Cheng, a Beijing native who migrated to the United States in 1988, and who prides herself on works that facilitate cross-cultural communication, is up-front that it was her 5-year-old niece who served as a catalyst for A Child.

"Making this film is an effort, to begin with, to help her," says the former CCTV reporter and host. "I had to do something because I could not take care of her on a daily basis, unlike my brother. I had to do something as an aunt. So I went around the world to search for information, trying to find, not necessarily a cure, but trying to understand the situation.

"I discovered she's one of so many other people. From a personal effort to help her, my mission became an effort to help, perhaps, I don't want to say the nation but, a very special population in the world."

Cheng also seems motivated by a desire to come to terms with a personal disappointment. "I've always wanted a child of my own. But because I was not able to have one, I put my hopes on this girl."

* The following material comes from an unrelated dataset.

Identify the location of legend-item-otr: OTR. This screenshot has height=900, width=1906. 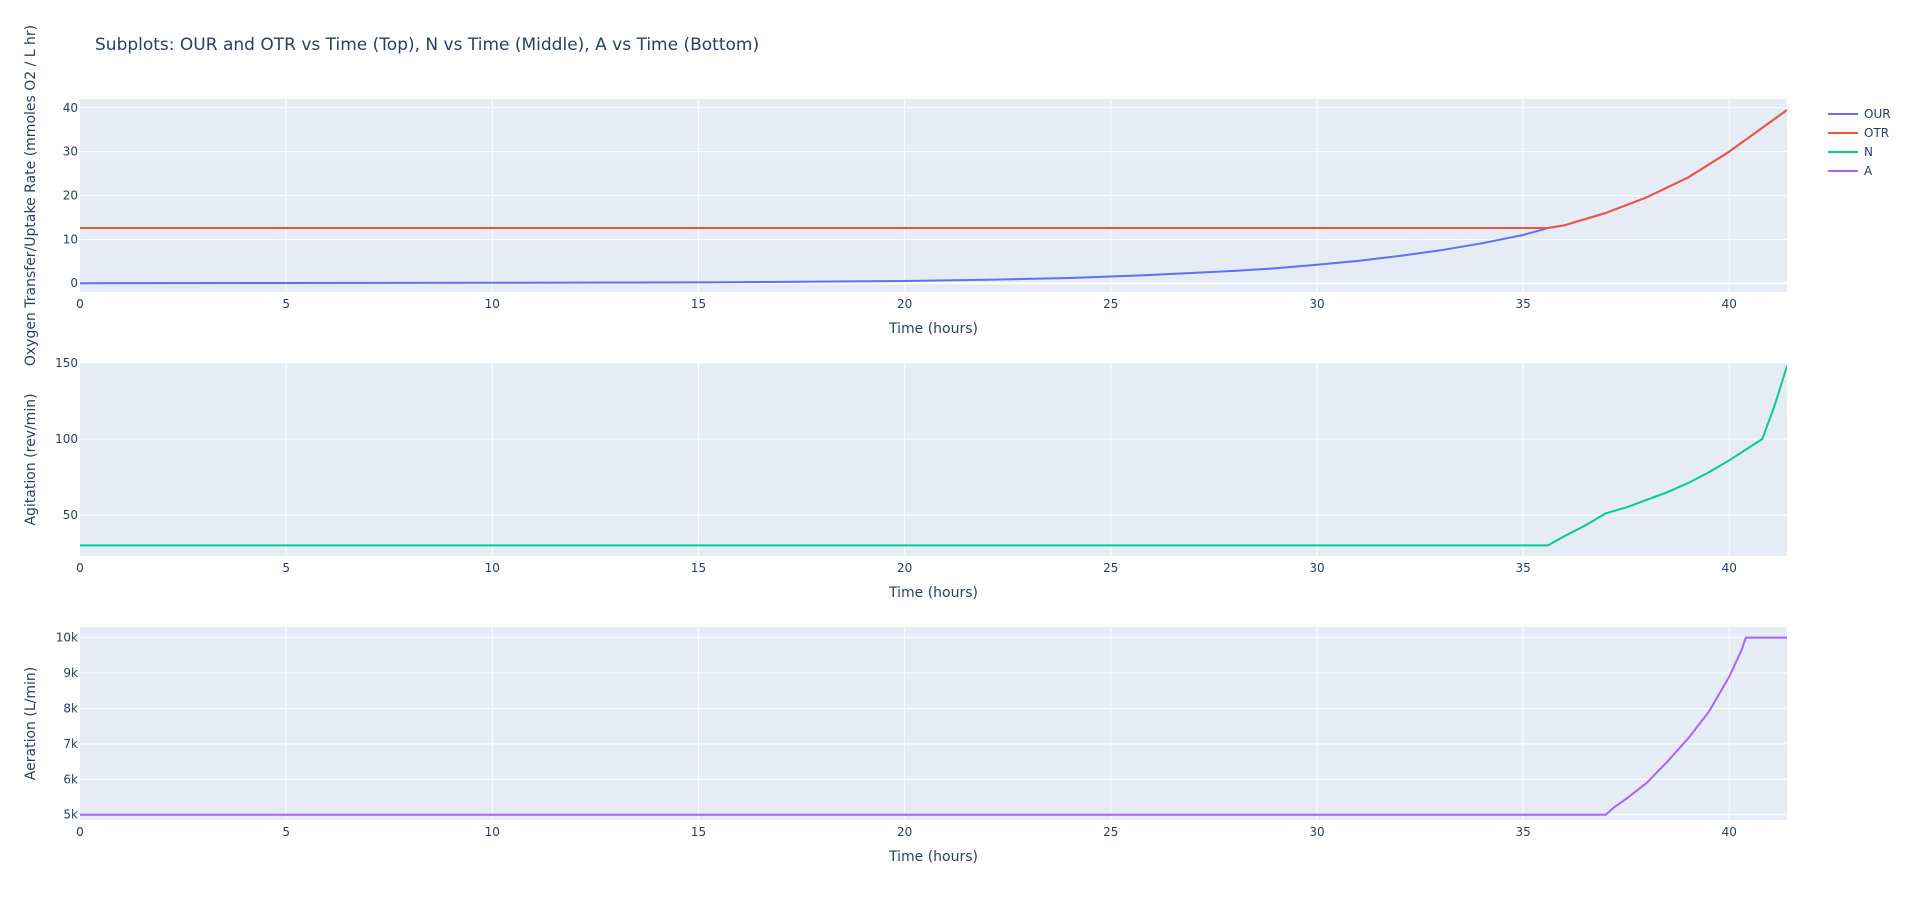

The filmmaker says when she hit her 40s, she tried twice to get pregnant through in vitro fertilization (IVF).

Now, Cheng is pouring her heart into teaching and filmmaking. Soon after she completes A Child, she says she'll start post-production on her very first feature film. Posters of her two upcoming films can already be seen hanging on the walls of her guestroom.

"I feel so pregnant," Cheng says with a grin.